**Problem details:** Every line from the one with "You are a computer-use" to the one with "Instruction: View help", including those two, is to be copied exactly; all other lines of the entries below are left out.

═══ Information shown

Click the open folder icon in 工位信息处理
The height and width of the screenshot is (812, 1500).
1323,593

══════
═══ Information shown

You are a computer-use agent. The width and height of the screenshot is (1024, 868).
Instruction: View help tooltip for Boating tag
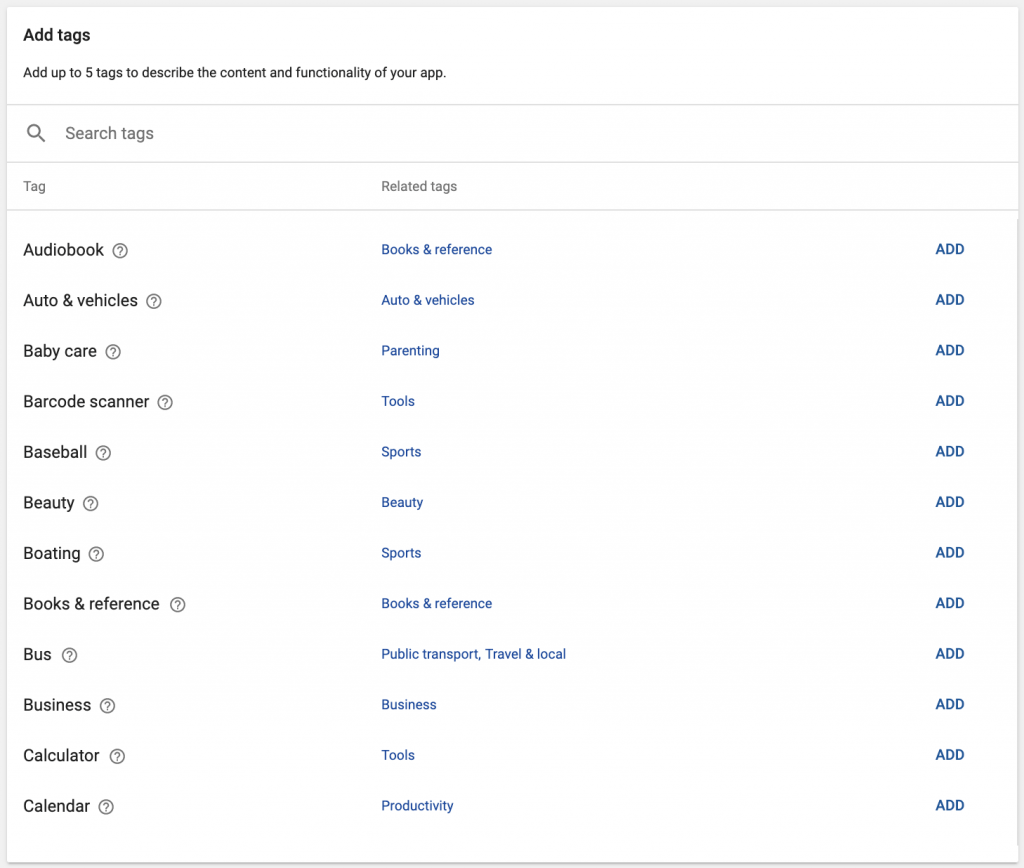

══════

**The completed task:**
You are a computer-use agent. The width and height of the screenshot is (1024, 868).
Instruction: View help tooltip for Boating tag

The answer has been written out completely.